Catatan lain menyatakan bahwa Majapahit tidak runtuh oleh serangan dari kerajaan Demak Bintoro, melainkan mengalami pengeroposan dari dalam pemerintahannya. Ada beberapa sebab yang membuat Majapahit goyah, antara lain :
Seringnya terjadi bencana alam, Canggu sebagai pelabuhan terbesar Majapahit, rusak fatal diterpa bencana alam (James Nash; 1932).
Perang Paregreg merupakan perebutan kekuasaan yang berakibat kondisi ekonomi kacau, jurang kaya miskin melebar dan sering terjadi kerusuhan anarkis karena meruncingnya perbedaan paham kepercayaan. (DR. HJ. de Graaf; Java in the 14th Century, 1960).

Daftar Tugas:
1. Tuliskan kembali sebagian kutipan tentang Majapahit di atas persis seperti aslinya, mulai dari kata-kata yang memuat "Catatan lain menyatakan" dan berhenti setelah "(James Nash; 1932).".
2. Menurut kutipan tentang Majapahit di atas, apa nama pelabuhan terbesar Majapahit yang rusak parah karena bencana alam?
Daftar di bawah ini adalah bahan tersendiri dan tidak berkaitan dengan kutipan tentang Majapahit.

Informasi yang Diberikan:

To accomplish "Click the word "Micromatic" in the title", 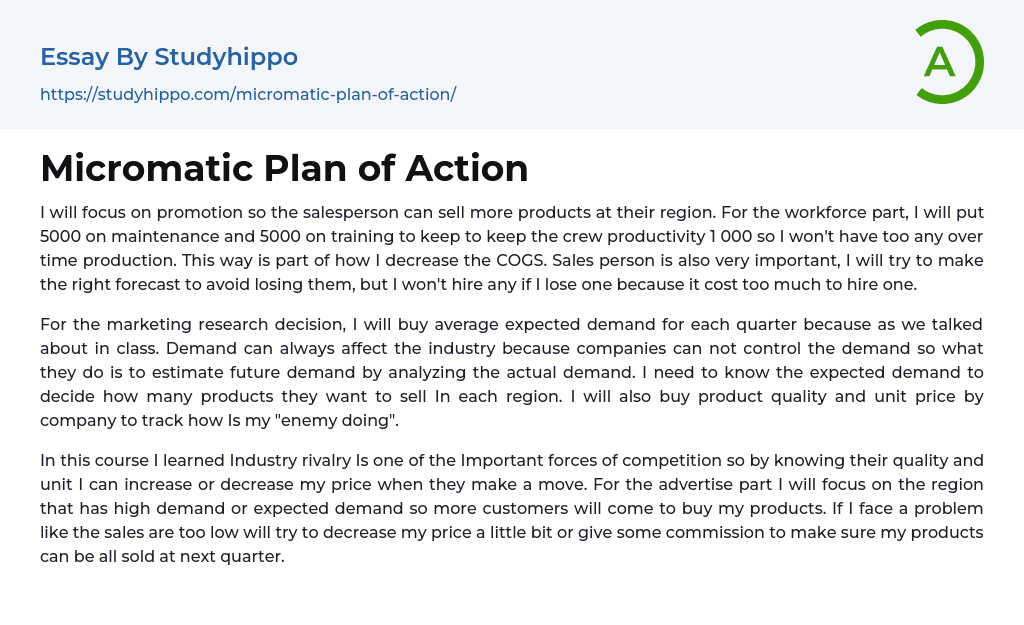I will (145, 168).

Hasil Latihan:
1.
Catatan lain menyatakan bahwa Majapahit tidak runtuh oleh serangan dari kerajaan Demak Bintoro, melainkan mengalami pengeroposan dari dalam pemerintahannya. Ada beberapa sebab yang membuat Majapahit goyah, antara lain :
Seringnya terjadi bencana alam, Canggu sebagai pelabuhan terbesar Majapahit, rusak fatal diterpa bencana alam (James Nash; 1932).

2. Canggu.